Re: Standards rant on structured documents

Russell McOrmond
In reply to this post by john whelan
On 13-09-16 11:32 AM, john whelan wrote:
> I'm in complete agreement about vendor politics and extensions to .pdf
> etc and I've often thought that we should have an ISO Open Standard word
> processor but reality is these days that Word processing is no longer
> stand alone but part of a system.  Form letters are created with fields
> filled in from an SQL database.  Microsoft's Visual Basic is part of a
> word processor these days.

   This is exactly why many of us don't (and realistically can't)
separate Open Data from Free/Libre and open source software and file
formats.  If a foreign (or domestic) corporation controls access to the
government data it can't be claimed to be open.

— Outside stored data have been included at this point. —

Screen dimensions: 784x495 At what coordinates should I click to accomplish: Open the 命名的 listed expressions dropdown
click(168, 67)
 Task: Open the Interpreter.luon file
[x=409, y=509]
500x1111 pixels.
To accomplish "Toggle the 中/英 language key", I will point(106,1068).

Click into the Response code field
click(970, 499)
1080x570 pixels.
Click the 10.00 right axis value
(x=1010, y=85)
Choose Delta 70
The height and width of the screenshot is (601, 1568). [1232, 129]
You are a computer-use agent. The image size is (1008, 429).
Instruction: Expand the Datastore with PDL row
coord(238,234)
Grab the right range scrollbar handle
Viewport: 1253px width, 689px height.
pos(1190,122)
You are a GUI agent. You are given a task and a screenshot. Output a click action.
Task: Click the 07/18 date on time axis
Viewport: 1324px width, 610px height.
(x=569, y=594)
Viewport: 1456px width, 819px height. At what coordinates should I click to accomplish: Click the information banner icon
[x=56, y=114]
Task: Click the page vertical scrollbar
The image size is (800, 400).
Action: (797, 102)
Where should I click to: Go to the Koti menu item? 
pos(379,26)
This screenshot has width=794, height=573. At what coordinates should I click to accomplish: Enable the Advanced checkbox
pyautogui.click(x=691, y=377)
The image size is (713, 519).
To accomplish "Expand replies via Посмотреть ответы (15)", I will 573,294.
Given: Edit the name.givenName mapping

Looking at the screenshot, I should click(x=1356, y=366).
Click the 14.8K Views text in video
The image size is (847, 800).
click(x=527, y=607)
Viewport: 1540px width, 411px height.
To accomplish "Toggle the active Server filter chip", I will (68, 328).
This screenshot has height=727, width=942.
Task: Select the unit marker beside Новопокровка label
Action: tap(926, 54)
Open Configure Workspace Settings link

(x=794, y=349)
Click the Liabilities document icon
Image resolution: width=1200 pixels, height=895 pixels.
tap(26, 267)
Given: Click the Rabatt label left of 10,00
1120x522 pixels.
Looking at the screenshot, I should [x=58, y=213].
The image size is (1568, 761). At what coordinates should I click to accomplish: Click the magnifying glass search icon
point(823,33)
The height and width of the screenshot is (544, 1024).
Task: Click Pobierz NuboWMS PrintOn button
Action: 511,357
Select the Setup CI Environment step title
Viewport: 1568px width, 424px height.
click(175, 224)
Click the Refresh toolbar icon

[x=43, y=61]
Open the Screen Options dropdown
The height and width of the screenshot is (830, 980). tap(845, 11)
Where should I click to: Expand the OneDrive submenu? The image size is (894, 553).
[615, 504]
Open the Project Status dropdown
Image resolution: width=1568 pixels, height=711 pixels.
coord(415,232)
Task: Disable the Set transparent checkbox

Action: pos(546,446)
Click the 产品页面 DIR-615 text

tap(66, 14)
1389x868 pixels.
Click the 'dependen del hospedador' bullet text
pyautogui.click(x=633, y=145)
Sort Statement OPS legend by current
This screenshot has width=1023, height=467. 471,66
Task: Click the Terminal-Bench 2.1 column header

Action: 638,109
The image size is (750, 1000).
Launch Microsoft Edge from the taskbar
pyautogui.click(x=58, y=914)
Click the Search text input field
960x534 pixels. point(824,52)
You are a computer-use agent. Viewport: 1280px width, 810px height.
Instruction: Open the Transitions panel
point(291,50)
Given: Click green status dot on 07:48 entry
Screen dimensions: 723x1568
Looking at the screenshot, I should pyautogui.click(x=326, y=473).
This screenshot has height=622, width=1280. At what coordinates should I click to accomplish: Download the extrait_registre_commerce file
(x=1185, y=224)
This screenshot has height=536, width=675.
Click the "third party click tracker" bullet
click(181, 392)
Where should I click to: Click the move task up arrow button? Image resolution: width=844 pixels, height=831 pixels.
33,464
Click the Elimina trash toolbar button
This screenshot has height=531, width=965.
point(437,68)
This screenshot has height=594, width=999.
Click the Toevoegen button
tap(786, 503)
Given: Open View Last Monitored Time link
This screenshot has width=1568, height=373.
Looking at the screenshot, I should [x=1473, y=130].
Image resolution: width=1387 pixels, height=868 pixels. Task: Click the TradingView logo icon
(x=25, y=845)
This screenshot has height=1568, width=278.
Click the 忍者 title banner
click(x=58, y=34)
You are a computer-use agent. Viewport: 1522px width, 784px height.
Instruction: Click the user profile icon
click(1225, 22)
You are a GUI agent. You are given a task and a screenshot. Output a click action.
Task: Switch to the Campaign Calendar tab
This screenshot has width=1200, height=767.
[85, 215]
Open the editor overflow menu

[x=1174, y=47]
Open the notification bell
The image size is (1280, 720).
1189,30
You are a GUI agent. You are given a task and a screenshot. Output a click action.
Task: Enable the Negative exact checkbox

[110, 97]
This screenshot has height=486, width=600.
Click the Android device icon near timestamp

  Microsoft Visual Basic can't be part of my word processor, given there
is no Microsoft software on my Ubuntu desktops or servers or the various
Android mobile devices I own.   No Apple either, but they aren't as much
of a problem in this space (far worse on the "who owns your computer",
etc space).

  Saying that I have to run specific offensive vendor software in order
to access government data would be as offensive to me as telling a
devout religious person that they must publicly renounce their faith in
order to interact with the government.

> Realistically you can't request documents in LibreOffice format, its
> propitiatory,

  This isn't the case.  LibreOffice is a fork of the OpenOffice
software, but both use the ODF standard format which pre-dates OOXML --
in fact it was the existing ODF standard and the global governmental
movement towards that vendor-neutral standard that sparked Microsoft to
create the far-less-standard OOXML in the first place (and to corrupt
the ECMA and ISO processes to fast-track this process).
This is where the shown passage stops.